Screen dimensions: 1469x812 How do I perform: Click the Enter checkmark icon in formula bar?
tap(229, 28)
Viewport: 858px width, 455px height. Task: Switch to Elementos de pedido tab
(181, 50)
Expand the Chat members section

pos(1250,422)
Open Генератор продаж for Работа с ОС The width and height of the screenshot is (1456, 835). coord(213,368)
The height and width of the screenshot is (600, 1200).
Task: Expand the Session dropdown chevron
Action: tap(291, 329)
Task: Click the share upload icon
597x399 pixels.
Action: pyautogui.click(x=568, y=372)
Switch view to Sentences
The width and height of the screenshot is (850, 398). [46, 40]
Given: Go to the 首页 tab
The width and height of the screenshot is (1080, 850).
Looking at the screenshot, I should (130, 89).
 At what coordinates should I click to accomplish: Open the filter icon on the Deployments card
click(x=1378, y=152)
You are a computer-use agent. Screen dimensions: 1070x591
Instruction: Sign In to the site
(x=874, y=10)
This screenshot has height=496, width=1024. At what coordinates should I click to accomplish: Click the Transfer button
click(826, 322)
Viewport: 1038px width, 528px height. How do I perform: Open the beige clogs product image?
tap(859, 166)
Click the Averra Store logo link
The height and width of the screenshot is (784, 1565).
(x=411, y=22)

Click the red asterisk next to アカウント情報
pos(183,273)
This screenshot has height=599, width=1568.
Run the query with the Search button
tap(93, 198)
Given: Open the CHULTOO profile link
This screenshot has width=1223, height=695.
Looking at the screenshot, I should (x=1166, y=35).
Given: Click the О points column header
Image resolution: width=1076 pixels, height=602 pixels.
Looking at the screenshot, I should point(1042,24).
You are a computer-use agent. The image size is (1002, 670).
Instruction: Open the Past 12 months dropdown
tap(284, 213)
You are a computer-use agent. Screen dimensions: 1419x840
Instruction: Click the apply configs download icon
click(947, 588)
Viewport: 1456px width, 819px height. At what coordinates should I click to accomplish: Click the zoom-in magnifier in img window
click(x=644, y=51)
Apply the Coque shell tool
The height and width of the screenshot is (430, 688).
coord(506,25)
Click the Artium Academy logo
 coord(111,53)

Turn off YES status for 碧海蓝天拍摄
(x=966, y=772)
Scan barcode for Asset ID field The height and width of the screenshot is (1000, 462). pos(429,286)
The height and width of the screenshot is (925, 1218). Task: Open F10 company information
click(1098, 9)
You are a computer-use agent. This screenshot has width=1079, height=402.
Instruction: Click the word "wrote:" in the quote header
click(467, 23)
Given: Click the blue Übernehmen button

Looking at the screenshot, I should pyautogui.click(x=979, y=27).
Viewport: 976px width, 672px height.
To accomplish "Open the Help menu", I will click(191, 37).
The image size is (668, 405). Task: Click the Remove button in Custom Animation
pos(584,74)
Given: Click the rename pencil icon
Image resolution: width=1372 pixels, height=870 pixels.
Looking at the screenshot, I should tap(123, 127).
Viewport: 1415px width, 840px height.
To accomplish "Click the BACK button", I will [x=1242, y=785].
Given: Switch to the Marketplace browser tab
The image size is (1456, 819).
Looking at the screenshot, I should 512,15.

◇ ◇ ◇ ◇ ◇

Reproduce the listing word for word, from the line containing "This screenshot has height=599, width=1568." through the line containing "Looking at the screenshot, I should (x=1166, y=35).".

This screenshot has height=599, width=1568.
Run the query with the Search button
tap(93, 198)
Given: Open the CHULTOO profile link
This screenshot has width=1223, height=695.
Looking at the screenshot, I should (x=1166, y=35).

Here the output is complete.